Collected data entries —
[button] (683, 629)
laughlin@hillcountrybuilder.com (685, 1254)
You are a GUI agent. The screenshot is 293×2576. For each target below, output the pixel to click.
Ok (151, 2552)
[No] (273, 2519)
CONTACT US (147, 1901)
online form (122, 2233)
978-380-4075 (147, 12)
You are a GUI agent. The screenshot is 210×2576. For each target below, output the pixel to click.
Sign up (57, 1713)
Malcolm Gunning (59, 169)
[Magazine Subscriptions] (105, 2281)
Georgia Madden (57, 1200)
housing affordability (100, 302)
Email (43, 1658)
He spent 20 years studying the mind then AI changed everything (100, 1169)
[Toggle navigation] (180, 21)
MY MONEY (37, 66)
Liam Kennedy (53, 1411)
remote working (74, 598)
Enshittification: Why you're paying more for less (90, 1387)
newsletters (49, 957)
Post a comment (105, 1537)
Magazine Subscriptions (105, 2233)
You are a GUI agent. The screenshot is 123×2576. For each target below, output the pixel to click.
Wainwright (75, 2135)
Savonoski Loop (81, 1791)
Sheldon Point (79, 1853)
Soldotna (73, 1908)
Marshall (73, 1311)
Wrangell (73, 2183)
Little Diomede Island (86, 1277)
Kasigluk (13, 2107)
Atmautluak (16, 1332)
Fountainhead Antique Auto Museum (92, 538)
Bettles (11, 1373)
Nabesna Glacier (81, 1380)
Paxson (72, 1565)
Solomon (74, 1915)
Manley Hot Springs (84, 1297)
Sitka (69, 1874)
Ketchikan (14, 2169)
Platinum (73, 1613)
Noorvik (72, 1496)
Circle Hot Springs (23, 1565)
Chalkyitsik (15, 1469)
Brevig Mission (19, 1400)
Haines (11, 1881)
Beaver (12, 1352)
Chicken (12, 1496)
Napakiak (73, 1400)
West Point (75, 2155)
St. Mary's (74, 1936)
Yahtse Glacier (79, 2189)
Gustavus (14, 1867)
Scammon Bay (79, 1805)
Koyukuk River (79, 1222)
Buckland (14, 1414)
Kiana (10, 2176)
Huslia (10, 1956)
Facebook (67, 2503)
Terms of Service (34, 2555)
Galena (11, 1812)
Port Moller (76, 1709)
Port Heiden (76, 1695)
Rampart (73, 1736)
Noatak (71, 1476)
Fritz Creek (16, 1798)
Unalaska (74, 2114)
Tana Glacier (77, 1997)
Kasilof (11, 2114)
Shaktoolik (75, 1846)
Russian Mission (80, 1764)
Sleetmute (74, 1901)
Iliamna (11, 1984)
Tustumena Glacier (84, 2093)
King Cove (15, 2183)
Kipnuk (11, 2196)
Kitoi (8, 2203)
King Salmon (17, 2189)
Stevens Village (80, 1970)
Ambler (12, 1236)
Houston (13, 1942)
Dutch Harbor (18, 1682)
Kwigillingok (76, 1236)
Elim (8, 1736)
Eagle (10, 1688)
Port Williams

TASK TO COMPLETE —
In the data above, start at the line that has "Kiana (10, 2176)", stop after the line that has "Kitoi (8, 2203)", and print every line in between exactly as it stands.

EXERCISE OUTPUT —
Kiana (10, 2176)
Huslia (10, 1956)
Facebook (67, 2503)
Terms of Service (34, 2555)
Galena (11, 1812)
Port Moller (76, 1709)
Port Heiden (76, 1695)
Rampart (73, 1736)
Noatak (71, 1476)
Fritz Creek (16, 1798)
Unalaska (74, 2114)
Tana Glacier (77, 1997)
Kasilof (11, 2114)
Shaktoolik (75, 1846)
Russian Mission (80, 1764)
Sleetmute (74, 1901)
Iliamna (11, 1984)
Tustumena Glacier (84, 2093)
King Cove (15, 2183)
Kipnuk (11, 2196)
Kitoi (8, 2203)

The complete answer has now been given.